AIM: Continue the article below about the TV show Yellowstone, starting right after its last sentence.

SOURCE EXCERPT:
Yellowstone is one of TV’s biggest hits. What’s Yellowstone, anyway?
Yellowstone is a ranch-set Succession, with murder, Kevin Costner, and red-state America’s blind spots.
A tyrannical father flaunts his copious wealth for all to see. His four children snipe and backbite about each other. They include an eldest son who offers little, a second son who is the tortured heir apparent, a business-savvy daughter who’s the father’s favorite (though he would never say so), and a youngest son who is kind of a fuckup but also is clearly going to take over the family business when all is said and done.
The daughter’s love interest and a gangly goofball who has little to do with the main family unit form an unlikely comedic duo. The family is beset on all sides by those who would slice up its empire and gobble it whole. Oh, and they spend a lot of time feuding with the government.
Does that sound like an exact description of Succession? Because technically, it’s an exact description of Succession. But it’s also an exact description of a different cable drama that is significantly more popular, viewership-wise: the Paramount Network’s Kevin Costner-starring primetime soap Yellowstone. Where Succession takes place against the backdrop of the New York media world, Yellowstone takes place on a massive ranch in the middle of Montana. Does that make Yellowstone a red-state version of Succession? That’s a really reductive statement, so I’d never say that, but if you want to say it, I won’t stop you.
Succession drew a respectable 564,000 viewers for its season three premiere in October. But Yellowstone drew 4.23 million viewers for its own season three premiere in June 2020. (It returns for season four on November 7.) And while a lot of Succession’s audience comes from streaming — which is impossible to measure as precisely as live TV viewership, and likely makes Succession more popular than its live ratings would suggest — Yellowstone, which also gains some viewership from streaming, is almost certainly still more popular.
Often when I mention all of the above to someone who is a millennial or younger, the response is either, “I’ve never even heard of this show. The Paramount Network? What?” or “Oh, my mom loves that show.” Compared to Succession, a prestige series on HBO and an established critical darling whose second and third seasons have been the subject of endless online discourse, Yellowstone barely registers among people who talk about television on the internet.

INFORMATION PROVIDED:
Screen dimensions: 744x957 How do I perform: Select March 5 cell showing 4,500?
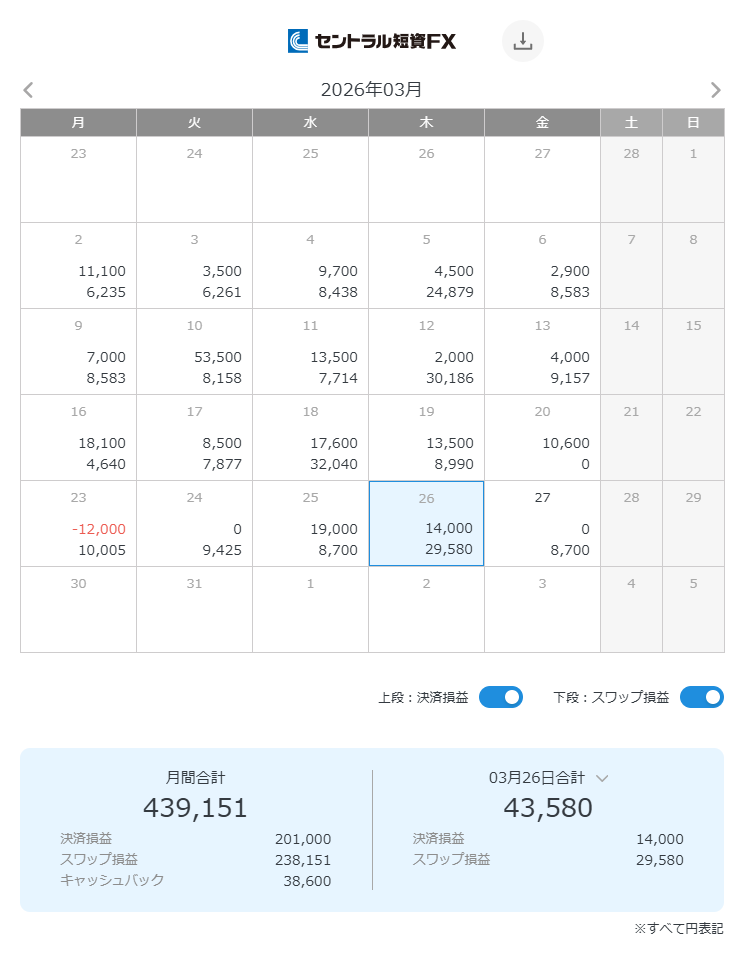[426, 266]
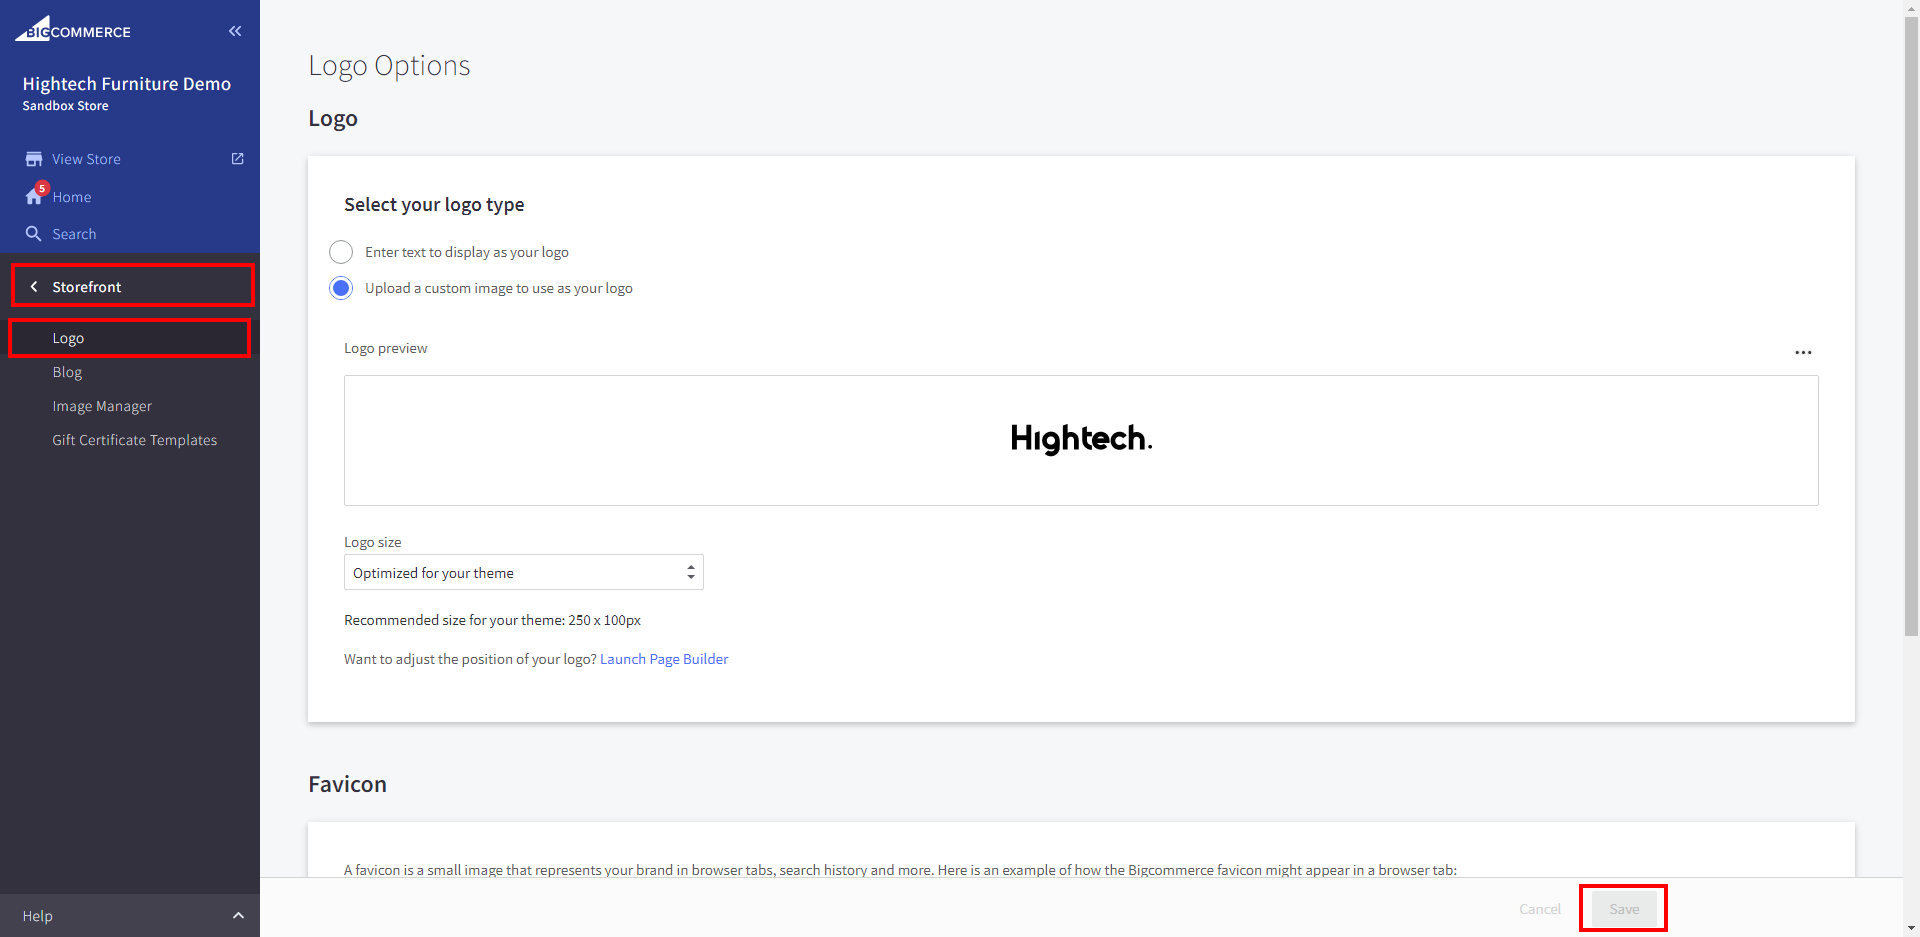Expand the Help menu chevron
This screenshot has height=937, width=1920.
(238, 916)
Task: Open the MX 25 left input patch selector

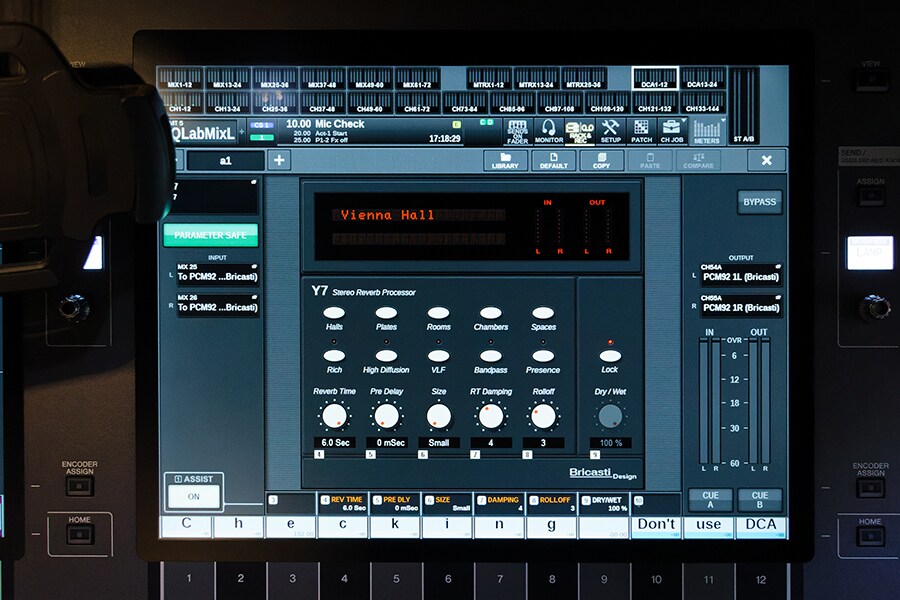Action: point(218,274)
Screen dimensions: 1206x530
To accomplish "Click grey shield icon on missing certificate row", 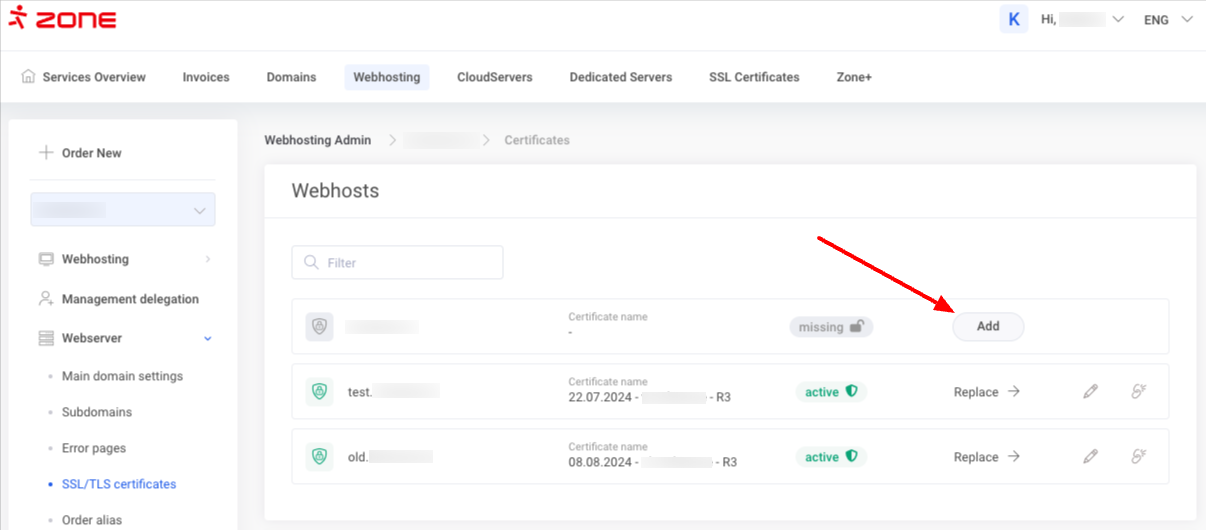I will pyautogui.click(x=320, y=327).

TASK OUTPUT:
But if you poke around online long enough, you’ll find a thriving Yellowstone fandom. There are T-shirts on Etsy! YouTube fan speculation videos with hundreds of thousands of views! A small but mighty collection of fanfics about the show’s main will-they/won’t-they pairing! Which means the secret hit must have tapped into something in the culture, right? Secret hits usually have. Maybe Yellowstone can tell us something about the way we live today.
But Yellowstone, a watchable yet almost relentlessly three-out-of-five-stars TV show, is not particularly interested in saying anything grand or sweeping about the world. Instead, like so many TV hits before it, Yellowstone is comforting and loud, and it doesn’t rock the boat all that much. Ultimately, that might explain both its appeal and what it says accidentally, in the end, about America in 2021.
Yellowstone is a show about how when you own a ranch, you have to kill many people (and/or about how working on a ranch builds character)
The natural question, if you haven’t seen Yellowstone, is: Well, what’s it about? The answer is: It’s about 15 or 16 separate things, depending on the episode. (Seriously, there’s always a lot going on.) For purposes of this overview, however, we’re going to boil down the show to the two most common versions of it, which amount to two very different shows, haphazardly stitched together into one.
First things first: Yellowstone, which was created by screenwriter Taylor Sheridan (Hell or High Water, Sicario, Wind River) and John Linson, is not about Yellowstone National Park. It’s set near the park, and sometimes characters go there to have symbolically fraught encounters with wolves. But most of the action revolves around the Yellowstone Dutton Ranch in Montana. Within the fiction of the show, the ranch is the largest contiguous ranch in the United States, and it has made the Dutton family that owns it very rich.
The first of the two shows fighting for space within Yellowstone is about the Dutton family, and it’s basically occupying the same “dark primetime soap meets family drama” crossover space as Succession. (Before you assume one ripped off the other, note that Yellowstone and Succession debuted just 17 days apart in 2018.)
It centers on Dutton family patriarch John (Costner), who is … well, he’s Logan Roy. He’s gruff and sometimes a little mean. His kids long for his approval and don’t always get it. He’ll do anything he can to hold onto his land, even as a variety of challengers, from nearby tribes of Indigenous people to big-city land developers to assorted random lowlifes, attempt to take it from him.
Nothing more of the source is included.